We presuppose some background knowledge in formal logic; in particular familiarity with the syntax and semantics of first-order languages (the first two chapters from "Logic and Structure" by Van Dalen should be sufficient). Some basic knowledge of set theory (ordinals, cardinals), topology (compact Hausdorff spaces, isolated points) will be good, and familiarity with algebraic structures (such as rings, fields, and vector spaces) will be useful in order to be able to appreciate some of the examples. More importantly, we assume that participants in the course possess the mathematical maturity as can be expected from students in mathematics or logic at the MSc level.
The main aim of the course is to provide the students with an overview of classical model theory; additionally, the course will give either an introduction to modern model theory (leading up to Morley's Theorem) or treat a special topic (for instance, finite model theory or nonstandard analysis).
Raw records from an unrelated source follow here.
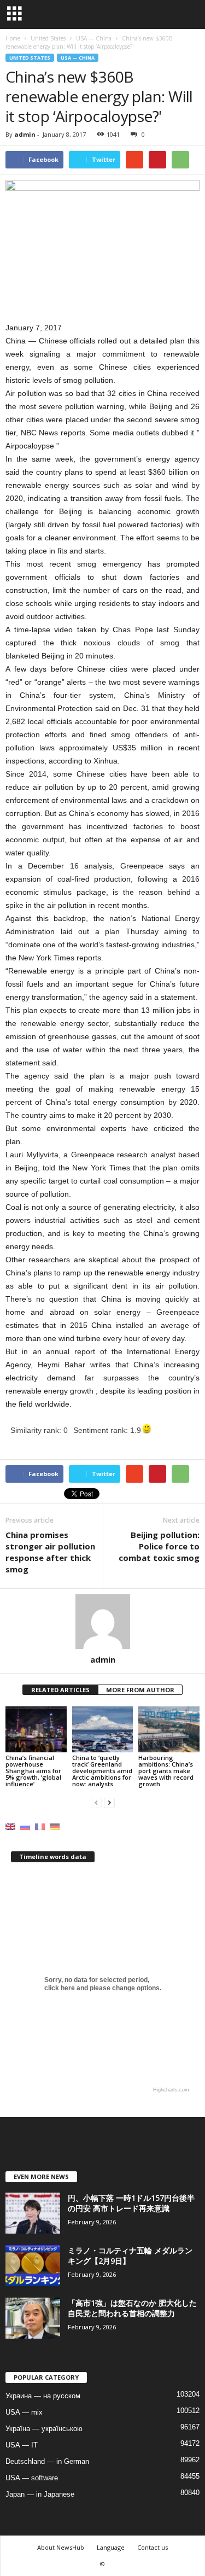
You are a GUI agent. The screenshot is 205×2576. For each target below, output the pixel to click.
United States (29, 57)
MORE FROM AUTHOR (140, 1690)
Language (111, 2547)
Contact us (152, 2547)
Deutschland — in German (47, 2461)
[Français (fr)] (40, 1826)
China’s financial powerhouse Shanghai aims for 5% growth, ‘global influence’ (33, 1770)
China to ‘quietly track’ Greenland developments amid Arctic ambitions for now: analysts (102, 1770)
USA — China (78, 57)
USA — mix (24, 2412)
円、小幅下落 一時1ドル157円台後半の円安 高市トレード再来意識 (131, 2203)
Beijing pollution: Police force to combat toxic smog (159, 1546)
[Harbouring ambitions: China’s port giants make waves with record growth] (169, 1729)
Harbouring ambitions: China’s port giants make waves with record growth (166, 1770)
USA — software (31, 2478)
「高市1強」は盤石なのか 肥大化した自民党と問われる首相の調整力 (132, 2308)
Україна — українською (44, 2429)
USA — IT (21, 2445)
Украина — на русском (42, 2396)
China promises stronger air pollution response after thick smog (50, 1552)
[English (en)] (10, 1826)
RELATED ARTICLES (60, 1690)
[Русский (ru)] (25, 1826)
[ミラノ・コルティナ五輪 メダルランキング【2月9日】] (32, 2265)
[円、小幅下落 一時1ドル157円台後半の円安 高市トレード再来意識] (32, 2213)
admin (25, 134)
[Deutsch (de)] (55, 1826)
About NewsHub (60, 2547)
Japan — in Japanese (39, 2494)
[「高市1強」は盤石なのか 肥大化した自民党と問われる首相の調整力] (32, 2318)
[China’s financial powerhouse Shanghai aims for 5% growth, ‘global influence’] (36, 1729)
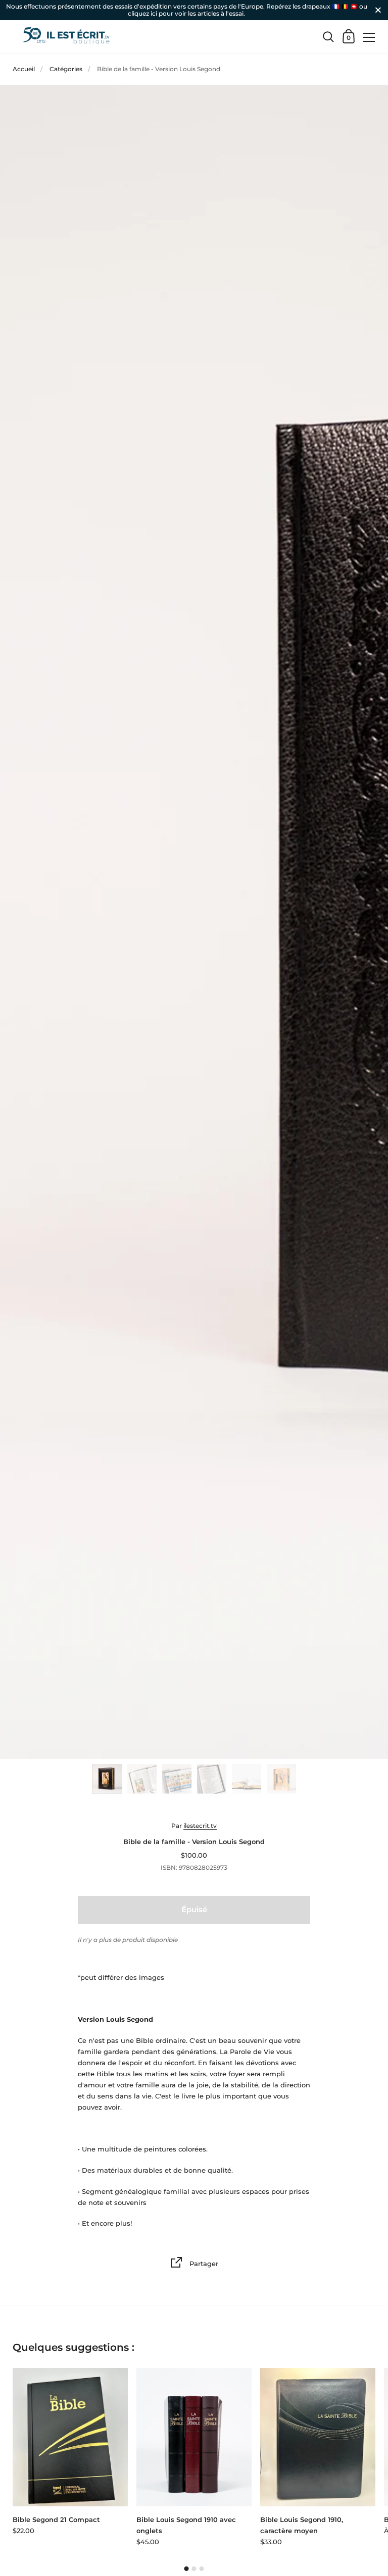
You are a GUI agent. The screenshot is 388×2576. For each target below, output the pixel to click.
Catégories (66, 69)
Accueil (24, 69)
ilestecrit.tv (200, 1825)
In this course we will first give a general introduction to the methods and results of classical model theory. This part will be divided into three blocks:
(1) Basic notions: diagrams, compactness, Löwenheim-Skolem Theorem, games
(2) Classical model theory: ultraproducts, preservation theorems, quantifier elimination
(3) Types: type spaces, omitting types, saturation, omega-categoricity
The final part of the course will either be devoted to an introduction to modern model theory::
(4a) Stability: totally transcendental theories, Morley rank, indiscernibles, Morley's Theorem.
Alternatively, in the final classes of the course we will cover a special topic such as finite model theory or nonstandard analysis.